▶ **Listed records**
□ □ □

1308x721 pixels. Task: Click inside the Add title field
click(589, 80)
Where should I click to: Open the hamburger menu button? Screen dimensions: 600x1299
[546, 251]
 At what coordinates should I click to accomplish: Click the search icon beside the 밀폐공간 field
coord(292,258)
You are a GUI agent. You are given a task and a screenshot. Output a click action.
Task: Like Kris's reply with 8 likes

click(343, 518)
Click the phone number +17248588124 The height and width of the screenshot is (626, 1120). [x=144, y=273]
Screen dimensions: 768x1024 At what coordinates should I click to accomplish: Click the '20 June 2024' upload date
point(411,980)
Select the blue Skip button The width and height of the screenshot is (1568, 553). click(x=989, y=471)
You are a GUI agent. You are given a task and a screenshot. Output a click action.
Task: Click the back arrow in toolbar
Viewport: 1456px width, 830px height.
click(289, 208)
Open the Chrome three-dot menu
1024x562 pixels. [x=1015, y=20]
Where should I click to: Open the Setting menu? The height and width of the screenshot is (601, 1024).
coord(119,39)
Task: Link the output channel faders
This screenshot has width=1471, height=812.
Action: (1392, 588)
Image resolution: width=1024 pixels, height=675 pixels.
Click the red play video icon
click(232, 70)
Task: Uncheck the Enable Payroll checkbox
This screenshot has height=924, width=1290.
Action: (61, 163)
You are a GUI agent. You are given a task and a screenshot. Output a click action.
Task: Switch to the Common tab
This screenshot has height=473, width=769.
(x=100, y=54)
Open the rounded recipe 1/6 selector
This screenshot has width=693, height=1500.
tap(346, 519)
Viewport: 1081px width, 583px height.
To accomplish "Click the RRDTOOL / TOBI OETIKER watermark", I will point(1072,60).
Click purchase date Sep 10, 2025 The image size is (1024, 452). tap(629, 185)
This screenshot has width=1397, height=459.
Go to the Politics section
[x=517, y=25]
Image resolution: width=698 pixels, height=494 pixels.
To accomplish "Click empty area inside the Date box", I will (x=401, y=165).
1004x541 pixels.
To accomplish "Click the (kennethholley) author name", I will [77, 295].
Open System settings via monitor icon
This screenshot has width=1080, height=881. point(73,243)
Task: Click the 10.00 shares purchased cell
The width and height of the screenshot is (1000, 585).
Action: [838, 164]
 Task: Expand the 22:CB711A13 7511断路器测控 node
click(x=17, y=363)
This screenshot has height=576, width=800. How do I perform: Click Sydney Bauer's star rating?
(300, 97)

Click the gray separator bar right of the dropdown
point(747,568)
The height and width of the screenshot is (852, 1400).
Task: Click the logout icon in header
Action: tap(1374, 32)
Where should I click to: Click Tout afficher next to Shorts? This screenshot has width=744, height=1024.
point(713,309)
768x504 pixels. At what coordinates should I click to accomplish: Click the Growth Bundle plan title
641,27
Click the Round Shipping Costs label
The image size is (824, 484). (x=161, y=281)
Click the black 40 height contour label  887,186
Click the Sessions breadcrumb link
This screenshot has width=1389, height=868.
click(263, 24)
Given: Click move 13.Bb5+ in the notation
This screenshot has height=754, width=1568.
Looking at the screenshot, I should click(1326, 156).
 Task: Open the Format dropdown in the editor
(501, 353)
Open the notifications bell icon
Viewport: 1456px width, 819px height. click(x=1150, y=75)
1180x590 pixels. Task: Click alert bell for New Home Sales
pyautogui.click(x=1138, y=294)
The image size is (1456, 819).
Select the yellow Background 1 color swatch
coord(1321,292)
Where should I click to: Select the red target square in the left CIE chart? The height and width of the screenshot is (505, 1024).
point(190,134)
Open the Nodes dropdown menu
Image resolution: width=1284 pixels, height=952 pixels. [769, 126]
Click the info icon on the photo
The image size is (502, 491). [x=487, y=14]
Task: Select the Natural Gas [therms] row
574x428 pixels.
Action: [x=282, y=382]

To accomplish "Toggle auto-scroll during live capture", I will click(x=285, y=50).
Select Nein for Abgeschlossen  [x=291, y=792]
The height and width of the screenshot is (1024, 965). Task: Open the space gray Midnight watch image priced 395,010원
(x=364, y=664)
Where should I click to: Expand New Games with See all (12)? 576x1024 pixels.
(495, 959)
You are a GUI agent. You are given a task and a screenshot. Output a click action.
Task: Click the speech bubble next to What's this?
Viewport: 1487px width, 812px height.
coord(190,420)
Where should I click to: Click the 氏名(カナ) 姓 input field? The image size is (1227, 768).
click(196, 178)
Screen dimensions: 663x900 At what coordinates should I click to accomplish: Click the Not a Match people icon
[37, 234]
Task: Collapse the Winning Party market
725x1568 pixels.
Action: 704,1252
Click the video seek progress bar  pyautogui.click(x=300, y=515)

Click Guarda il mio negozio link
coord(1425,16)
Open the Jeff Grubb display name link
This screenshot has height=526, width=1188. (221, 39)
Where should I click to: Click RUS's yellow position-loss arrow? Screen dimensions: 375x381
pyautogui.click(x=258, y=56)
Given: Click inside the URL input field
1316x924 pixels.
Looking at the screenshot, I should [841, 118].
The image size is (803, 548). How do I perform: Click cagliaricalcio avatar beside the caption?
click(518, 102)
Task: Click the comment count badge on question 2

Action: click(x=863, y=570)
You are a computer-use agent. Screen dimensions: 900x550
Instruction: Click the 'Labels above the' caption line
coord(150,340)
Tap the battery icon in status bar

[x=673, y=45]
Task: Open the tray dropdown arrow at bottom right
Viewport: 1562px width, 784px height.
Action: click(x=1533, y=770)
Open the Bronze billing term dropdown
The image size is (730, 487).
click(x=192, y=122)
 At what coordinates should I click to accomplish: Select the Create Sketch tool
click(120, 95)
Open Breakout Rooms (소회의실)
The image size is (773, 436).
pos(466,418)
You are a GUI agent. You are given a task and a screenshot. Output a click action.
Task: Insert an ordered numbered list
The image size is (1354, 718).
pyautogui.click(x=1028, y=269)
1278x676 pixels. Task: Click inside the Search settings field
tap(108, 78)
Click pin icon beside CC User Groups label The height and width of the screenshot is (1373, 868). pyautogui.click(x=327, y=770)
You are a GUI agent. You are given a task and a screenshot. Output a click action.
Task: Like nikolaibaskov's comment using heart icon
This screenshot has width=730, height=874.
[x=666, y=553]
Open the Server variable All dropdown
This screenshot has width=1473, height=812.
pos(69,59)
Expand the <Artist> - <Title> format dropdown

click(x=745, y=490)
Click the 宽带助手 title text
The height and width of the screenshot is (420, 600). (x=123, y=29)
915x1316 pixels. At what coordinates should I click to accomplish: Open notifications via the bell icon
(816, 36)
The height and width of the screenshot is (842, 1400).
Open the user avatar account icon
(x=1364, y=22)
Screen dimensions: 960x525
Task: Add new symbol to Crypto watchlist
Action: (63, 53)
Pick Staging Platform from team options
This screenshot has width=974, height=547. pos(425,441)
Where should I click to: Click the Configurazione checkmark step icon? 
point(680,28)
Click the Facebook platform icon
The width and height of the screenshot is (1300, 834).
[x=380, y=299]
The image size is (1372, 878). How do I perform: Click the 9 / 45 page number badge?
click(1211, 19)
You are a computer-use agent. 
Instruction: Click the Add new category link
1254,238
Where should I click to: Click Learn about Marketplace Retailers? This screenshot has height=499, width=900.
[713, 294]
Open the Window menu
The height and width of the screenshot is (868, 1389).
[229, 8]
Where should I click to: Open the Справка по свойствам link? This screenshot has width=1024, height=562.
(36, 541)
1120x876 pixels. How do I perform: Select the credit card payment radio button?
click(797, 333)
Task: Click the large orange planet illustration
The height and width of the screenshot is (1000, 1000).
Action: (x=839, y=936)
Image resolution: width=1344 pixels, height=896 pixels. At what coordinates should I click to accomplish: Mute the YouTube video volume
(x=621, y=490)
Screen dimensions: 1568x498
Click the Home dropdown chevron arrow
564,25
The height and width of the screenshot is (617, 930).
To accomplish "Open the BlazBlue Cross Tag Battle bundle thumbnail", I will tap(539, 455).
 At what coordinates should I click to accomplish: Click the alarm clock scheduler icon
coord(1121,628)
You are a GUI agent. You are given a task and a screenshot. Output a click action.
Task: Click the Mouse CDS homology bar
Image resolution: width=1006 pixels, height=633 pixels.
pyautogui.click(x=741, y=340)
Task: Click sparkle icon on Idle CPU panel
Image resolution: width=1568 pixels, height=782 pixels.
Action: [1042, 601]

□ □ □

Arrange the items from the start of the records through the line containing "Click purchase date" as a numbered list, leaving out blank lines.

1. 1308x721 pixels. Task: Click inside the Add title field
2. click(589, 80)
3. Where should I click to: Open the hamburger menu button? Screen dimensions: 600x1299
4. [546, 251]
5.  At what coordinates should I click to accomplish: Click the search icon beside the 밀폐공간 field
6. coord(292,258)
7. You are a GUI agent. You are given a task and a screenshot. Output a click action.
8. Task: Like Kris's reply with 8 likes
9. click(343, 518)
10. Click the phone number +17248588124 The height and width of the screenshot is (626, 1120). [x=144, y=273]
11. Screen dimensions: 768x1024 At what coordinates should I click to accomplish: Click the '20 June 2024' upload date
12. point(411,980)
13. Select the blue Skip button The width and height of the screenshot is (1568, 553). click(x=989, y=471)
14. You are a GUI agent. You are given a task and a screenshot. Output a click action.
15. Task: Click the back arrow in toolbar
16. Viewport: 1456px width, 830px height.
17. click(289, 208)
18. Open the Chrome three-dot menu
19. 1024x562 pixels. [x=1015, y=20]
20. Where should I click to: Open the Setting menu? The height and width of the screenshot is (601, 1024).
21. coord(119,39)
22. Task: Link the output channel faders
23. This screenshot has width=1471, height=812.
24. Action: (1392, 588)
25. Image resolution: width=1024 pixels, height=675 pixels.
26. Click the red play video icon
27. click(232, 70)
28. Task: Uncheck the Enable Payroll checkbox
29. This screenshot has height=924, width=1290.
30. Action: (61, 163)
31. You are a GUI agent. You are given a task and a screenshot. Output a click action.
32. Task: Switch to the Common tab
33. This screenshot has height=473, width=769.
34. (x=100, y=54)
35. Open the rounded recipe 1/6 selector
36. This screenshot has width=693, height=1500.
37. tap(346, 519)
38. Viewport: 1081px width, 583px height.
39. To accomplish "Click the RRDTOOL / TOBI OETIKER watermark", I will point(1072,60).
40. Click purchase date Sep 10, 2025 The image size is (1024, 452). tap(629, 185)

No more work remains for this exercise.